*** Data supplied

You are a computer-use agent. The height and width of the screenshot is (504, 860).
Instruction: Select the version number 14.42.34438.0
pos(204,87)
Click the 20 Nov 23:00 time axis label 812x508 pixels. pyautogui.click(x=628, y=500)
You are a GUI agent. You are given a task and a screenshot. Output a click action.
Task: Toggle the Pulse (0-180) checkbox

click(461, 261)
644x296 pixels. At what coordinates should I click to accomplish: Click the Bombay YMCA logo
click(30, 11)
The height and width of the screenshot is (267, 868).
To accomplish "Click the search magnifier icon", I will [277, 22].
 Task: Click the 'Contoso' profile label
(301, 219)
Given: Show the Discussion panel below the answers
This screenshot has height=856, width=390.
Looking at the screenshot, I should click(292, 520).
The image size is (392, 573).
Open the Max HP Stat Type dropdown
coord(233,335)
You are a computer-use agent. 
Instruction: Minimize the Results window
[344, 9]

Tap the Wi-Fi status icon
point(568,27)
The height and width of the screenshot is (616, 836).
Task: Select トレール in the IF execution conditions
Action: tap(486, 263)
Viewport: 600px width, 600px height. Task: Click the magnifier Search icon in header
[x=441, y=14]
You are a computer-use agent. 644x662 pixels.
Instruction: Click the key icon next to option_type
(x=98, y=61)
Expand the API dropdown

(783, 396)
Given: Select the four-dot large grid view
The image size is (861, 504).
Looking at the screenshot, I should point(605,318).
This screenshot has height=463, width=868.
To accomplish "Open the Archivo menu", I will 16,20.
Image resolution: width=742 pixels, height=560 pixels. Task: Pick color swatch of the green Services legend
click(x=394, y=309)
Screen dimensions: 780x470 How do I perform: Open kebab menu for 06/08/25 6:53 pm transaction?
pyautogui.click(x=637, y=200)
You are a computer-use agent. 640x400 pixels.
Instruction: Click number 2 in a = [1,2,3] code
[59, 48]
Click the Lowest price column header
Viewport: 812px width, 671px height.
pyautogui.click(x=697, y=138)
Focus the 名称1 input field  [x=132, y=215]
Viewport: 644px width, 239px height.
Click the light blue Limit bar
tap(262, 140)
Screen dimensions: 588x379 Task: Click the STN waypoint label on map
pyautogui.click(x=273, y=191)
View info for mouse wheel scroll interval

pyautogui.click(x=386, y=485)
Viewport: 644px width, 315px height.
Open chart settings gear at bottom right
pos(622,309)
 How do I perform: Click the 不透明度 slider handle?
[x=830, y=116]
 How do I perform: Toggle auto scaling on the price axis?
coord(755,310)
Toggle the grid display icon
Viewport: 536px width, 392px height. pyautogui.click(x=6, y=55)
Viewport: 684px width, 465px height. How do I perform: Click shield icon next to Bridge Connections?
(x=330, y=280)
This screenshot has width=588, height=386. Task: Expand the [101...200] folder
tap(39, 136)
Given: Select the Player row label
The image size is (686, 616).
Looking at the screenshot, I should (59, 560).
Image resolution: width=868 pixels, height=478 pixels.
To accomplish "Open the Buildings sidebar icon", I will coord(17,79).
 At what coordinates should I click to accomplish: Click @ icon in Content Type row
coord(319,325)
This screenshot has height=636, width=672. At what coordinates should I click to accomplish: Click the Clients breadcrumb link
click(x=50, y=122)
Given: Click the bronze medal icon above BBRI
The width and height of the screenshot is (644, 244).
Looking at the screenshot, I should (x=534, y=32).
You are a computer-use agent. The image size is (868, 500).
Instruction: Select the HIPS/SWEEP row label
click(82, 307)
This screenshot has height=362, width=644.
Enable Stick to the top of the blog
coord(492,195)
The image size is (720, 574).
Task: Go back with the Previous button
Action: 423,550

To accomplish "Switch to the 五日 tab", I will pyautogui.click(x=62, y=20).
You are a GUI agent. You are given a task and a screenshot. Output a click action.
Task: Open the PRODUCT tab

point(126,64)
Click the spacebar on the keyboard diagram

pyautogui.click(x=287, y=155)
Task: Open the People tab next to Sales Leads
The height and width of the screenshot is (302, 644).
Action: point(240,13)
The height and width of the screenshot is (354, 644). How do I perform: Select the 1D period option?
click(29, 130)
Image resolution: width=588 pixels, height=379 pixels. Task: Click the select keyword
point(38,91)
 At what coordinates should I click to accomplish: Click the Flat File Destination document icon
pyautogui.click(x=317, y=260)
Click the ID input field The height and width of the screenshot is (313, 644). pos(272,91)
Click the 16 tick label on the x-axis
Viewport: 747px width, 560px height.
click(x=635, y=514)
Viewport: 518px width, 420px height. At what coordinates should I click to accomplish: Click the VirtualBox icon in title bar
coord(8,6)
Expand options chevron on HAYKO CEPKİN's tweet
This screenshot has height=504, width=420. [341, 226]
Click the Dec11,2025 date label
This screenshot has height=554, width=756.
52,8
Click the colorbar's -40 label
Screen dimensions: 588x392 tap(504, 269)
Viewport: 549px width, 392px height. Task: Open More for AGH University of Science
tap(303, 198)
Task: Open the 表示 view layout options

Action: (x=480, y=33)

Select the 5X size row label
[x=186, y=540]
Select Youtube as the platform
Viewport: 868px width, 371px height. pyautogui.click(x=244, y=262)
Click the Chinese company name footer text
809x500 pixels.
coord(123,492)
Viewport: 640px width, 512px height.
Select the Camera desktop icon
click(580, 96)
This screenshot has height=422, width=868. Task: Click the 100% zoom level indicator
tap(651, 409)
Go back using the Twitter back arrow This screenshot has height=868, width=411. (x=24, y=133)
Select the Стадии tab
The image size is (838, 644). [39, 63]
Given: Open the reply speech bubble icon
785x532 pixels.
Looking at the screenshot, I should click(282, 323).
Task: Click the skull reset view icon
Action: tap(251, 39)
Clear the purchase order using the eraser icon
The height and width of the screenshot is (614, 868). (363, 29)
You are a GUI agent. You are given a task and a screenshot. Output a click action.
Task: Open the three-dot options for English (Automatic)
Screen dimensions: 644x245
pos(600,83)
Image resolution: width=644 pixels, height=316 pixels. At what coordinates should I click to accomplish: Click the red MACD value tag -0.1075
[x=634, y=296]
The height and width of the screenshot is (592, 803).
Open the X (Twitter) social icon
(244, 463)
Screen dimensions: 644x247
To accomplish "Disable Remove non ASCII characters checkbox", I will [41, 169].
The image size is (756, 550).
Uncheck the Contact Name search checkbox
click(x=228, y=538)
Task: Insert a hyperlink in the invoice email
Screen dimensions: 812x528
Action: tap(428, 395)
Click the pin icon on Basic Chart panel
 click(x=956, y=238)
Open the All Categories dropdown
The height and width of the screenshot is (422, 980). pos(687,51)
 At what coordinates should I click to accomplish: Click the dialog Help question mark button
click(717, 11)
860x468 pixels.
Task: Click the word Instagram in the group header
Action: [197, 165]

******

• [Exercise description]
When a line in the data above contains the string "will", copy that line.

• [Task answer]
To accomplish "Click the search magnifier icon", I will [277, 22].
To accomplish "Open the Archivo menu", I will 16,20.
To accomplish "Open the Buildings sidebar icon", I will coord(17,79).
To accomplish "Switch to the 五日 tab", I will pyautogui.click(x=62, y=20).
To accomplish "Disable Remove non ASCII characters checkbox", I will [41, 169].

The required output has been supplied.